**Exercise description:** According to the text on IRS data collection, how much storage does an entire year of tax returns take up? Please answer briefly.

Recently, the IRS has been quietly upgrading its technology so tax collectors can virtually track everything people do online. The original article points out how intrusive the new measures really are. The IRS is collecting personal information on taxpayer’s digital activities from Facebook posts to credit card transactions. The basis for this massive data collection is to close the gap in revenue losses due to evasions and errors. Given the reduction of IRS staff because of budget cuts, and about $300 billion a year in revenue losses, it is understandable that the IRS would utilize technology to do its job more efficiently.
The IRS has already used data gathered from Facebook and eBay postings to defend tax challenges. As of now third-party data has been used only if a person’s tax returns appear irregular and merit more attention. If someone breaks the law (i.e. evading taxes) it is clear they give up their right to privacy. However, if the IRS already has a method of punishing tax evaders then why is there a need to implement data collection on a petabyte scale?
Yes, for those who do not know: an entire year of tax returns amounts to 15 terabytes which is about 1.5% of the 1.2 petabytes (and growing) of storage capacity the IRS currently has.

**Record excerpts:**

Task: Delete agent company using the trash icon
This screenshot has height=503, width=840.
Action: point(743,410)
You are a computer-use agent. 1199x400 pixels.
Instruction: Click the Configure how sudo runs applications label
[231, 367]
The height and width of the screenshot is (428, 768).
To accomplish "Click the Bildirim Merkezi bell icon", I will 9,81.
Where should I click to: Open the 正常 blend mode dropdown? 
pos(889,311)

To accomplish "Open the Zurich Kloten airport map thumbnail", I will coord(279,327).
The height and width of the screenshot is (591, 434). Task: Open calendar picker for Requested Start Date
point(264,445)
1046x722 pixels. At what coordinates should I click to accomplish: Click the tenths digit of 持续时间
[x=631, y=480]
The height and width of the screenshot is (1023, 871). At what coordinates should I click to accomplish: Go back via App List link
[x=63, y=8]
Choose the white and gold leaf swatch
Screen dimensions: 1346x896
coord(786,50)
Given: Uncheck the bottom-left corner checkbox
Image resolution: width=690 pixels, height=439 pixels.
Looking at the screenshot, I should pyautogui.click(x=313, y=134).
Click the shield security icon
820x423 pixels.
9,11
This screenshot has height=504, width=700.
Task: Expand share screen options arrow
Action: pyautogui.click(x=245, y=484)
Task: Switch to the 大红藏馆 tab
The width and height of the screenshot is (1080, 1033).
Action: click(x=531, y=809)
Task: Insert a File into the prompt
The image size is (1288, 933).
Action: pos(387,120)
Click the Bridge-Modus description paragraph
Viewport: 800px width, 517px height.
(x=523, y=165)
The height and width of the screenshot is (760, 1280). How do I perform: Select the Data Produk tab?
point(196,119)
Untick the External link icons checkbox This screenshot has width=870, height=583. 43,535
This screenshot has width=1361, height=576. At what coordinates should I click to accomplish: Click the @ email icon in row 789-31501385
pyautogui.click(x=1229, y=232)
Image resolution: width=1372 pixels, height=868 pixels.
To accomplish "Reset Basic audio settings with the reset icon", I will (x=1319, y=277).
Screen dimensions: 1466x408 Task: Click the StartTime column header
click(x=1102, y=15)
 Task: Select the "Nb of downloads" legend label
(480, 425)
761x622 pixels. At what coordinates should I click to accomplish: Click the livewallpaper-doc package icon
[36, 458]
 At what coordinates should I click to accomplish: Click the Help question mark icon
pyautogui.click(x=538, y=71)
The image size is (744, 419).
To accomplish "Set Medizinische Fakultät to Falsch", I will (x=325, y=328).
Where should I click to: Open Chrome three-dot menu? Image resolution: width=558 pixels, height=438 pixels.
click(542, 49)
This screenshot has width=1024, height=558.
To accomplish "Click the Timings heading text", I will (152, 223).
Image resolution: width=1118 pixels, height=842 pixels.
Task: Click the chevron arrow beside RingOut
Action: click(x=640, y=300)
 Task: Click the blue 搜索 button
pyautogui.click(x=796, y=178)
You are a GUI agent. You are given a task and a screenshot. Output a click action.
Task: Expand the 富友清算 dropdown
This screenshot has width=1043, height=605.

**Final answer:** 15 terabytes